What is PepsiCo buying with donations to communities of color?
When I heard recently that the National Association of Hispanic Journalists had accepted $100,000 from PepsiCo, with half of the money going toward scholarships and internships for journalism students, I was taken back to 1988 to a smoke-filled hotel conference room in Washington D.C.
I had just been elected to NAHJ's board of directors, and we were debating whether or not to accept a sizeable contribution from tobacco giant Philip Morris.
"I don't have any problems with Philip Morris," I remember a fellow board member saying after she took a deep drag from her cigarette, clearly ignoring the irony.
I said something about it not being a good idea while puffing on a Benson & Hedges Deluxe Ultra Light Menthol 100. Several of us were smoking while we discussed the subject.
Like tobacco use, rising consumption of sugary drinks has become a major public health concern. Studies show that soda, sports drinks and other high-calorie beverages are major contributors to obesity and related illnesses including diabetes and heart disease (research shows diet drinks aren't all that good for you either).
And like the tobacco industry, soft drink companies target young people and communities of color -- groups that suffer the highest rates of obesity-related diseases.
I don't know whether anyone on the NAHJ board or staff pointed out the parallels between the generous Philip Morris and PepsiCo gifts. Or whether there was even any debate about accepting the money. These are tough times, especially for the journalism industry.
Yet, just like taking money from tobacco, accepting funding from the soda industry can put organizations like NAHJ on a slippery slope, with the potential to risk their values, integrity and public trust.
There are other parallels between tobacco and soda, as highlighted in a June 19 report by Berkeley Media Studies Group and the Public Health Advocacy Institute, "Soda and Tobacco Industry Corporate Social Responsibility Campaigns: How Do They Compare?"
"Because sugary beverages are implicated in the national as well as global obesity crisis, soda manufacturers have recently employed elaborate, expensive, multinational corporate social responsibility campaigns [that] echo the tobacco industry's use of such campaigns as way to focus responsibility on consumers rather than on the corporations," the study noted.
These campaigns also seek to bolster the popularity of soda companies and their products and prevent regulation (meanwhile employing tobacco industry tactics in aggressively fighting policy proposals such as soda taxes and New York Mayor Michael Bloomberg's controversial measure to limit sugary drink portion sizes).
In a press release, PepsiCo announced that the NAHJ contribution was part of La Promesa [The Promise] of PepsiCo, a corporate social responsibility campaign "that focuses specifically on Latino empowerment and the issues that matter most to Hispanics including Latino education, employment opportunities, promoting active lifestyles, and investing in science to develop healthier products."

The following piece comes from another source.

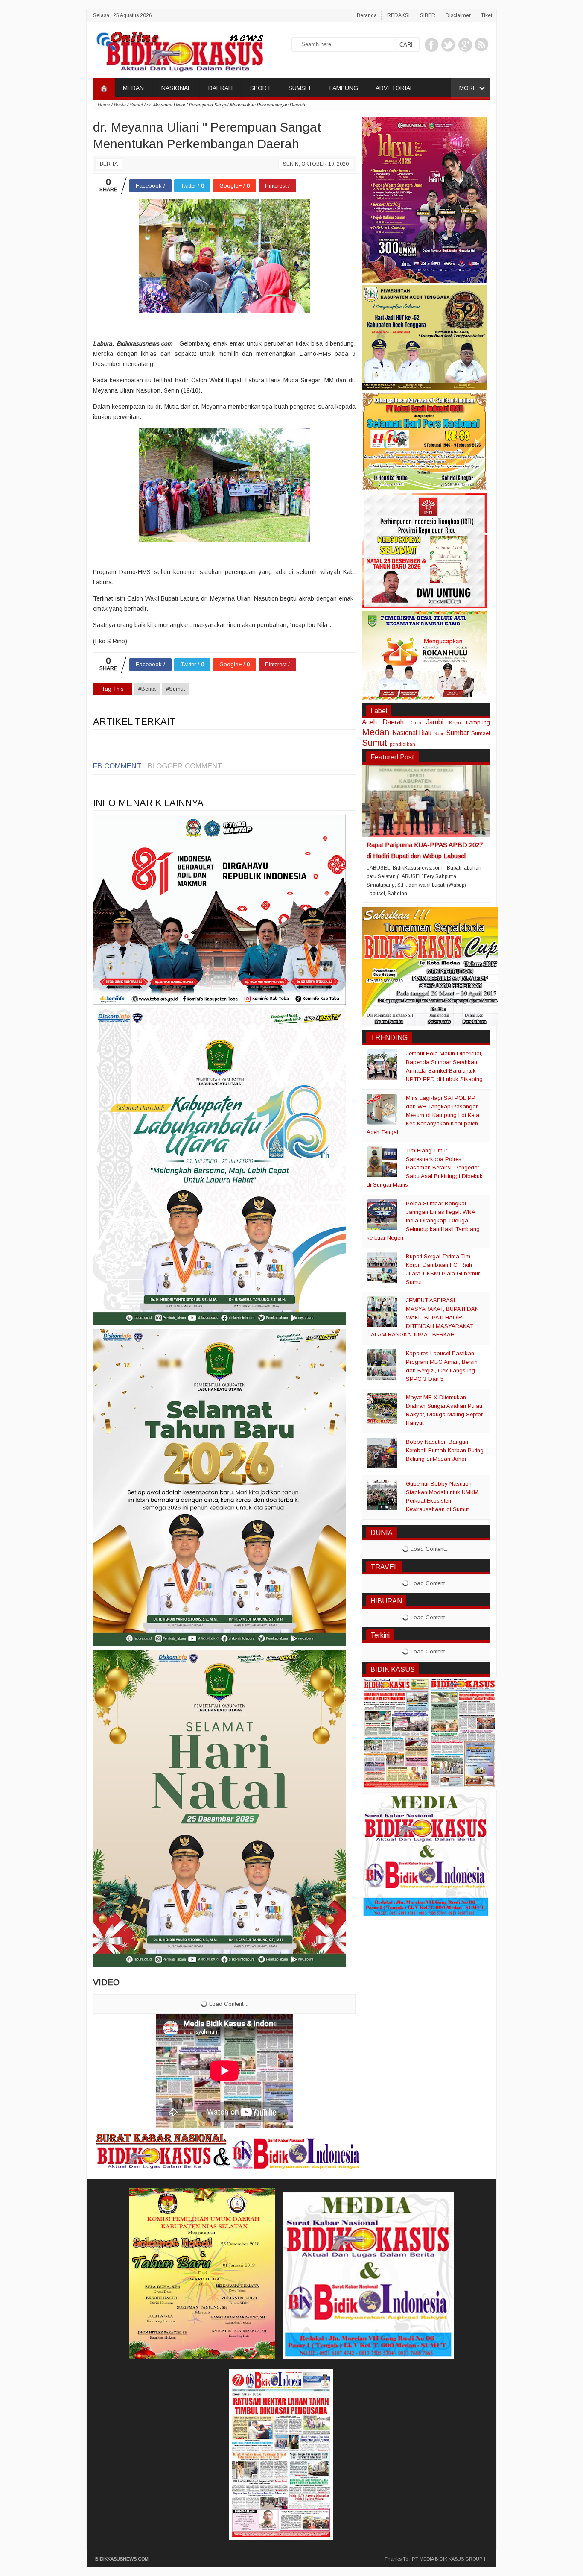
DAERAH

As part of its "Promesa," PepsiCo also made significant contributions to other national Latino organizations including the Congressional Hispanic Caucus Institute and historic civil rights groups League of United Latin American Citizens and National Council of La Raza.
One only has to watch the latest TV commercial by the American Beverage Association, which represents PepsiCo and Coca-Cola, to see that they are doing everything they can to convince the public -- and their shareholders -- of their corporate social responsibility.
Titled "We're Delivering," the ad touts the beverage industry's role in addressing the nation's obesity crisis (without really saying so): "For our families, our neighbors and our communities, America's beverage companies have created a wide range of new choices, developing smaller portion sizes, and more low and no-calorie beverages. Adding clearer calorie labels so you know exactly what you're choosing. And in schools, replacing full-calorie soft drinks with lower calorie options."
The problem is that despite the fact that beverage companies in the U.S. spent nearly a half billion dollars in 2006 to market directly to children ages 2-17, and each year, youth are exposed to hundreds of TV and digital ads, the beverage industry aggressively rejects claims that its products and marketing practices play any role in the obesity epidemic.
The beverage industry says it's about consumers making poor choices and not increasing their level of physical activity yet ignores the context in which those decisions are made. It is disingenuous and deceptive to deny the contribution sugary drinks make to the obesity epidemic. It fails to recognize the collaboration it will take between industry, government and consumers to solve the obesity crisis.
Meanwhile, the question remains: Should influential organizations representing the media, elected officials and civil rights advocates receive financial support from soda if it means not holding the industry accountable for its part in the obesity problem as well as the solution?
I know that if I were back on the board of NAHJ, an organization I am proudly a lifetime member of, I would at least put it up for discussion -- admittedly between sips of Diet Coke.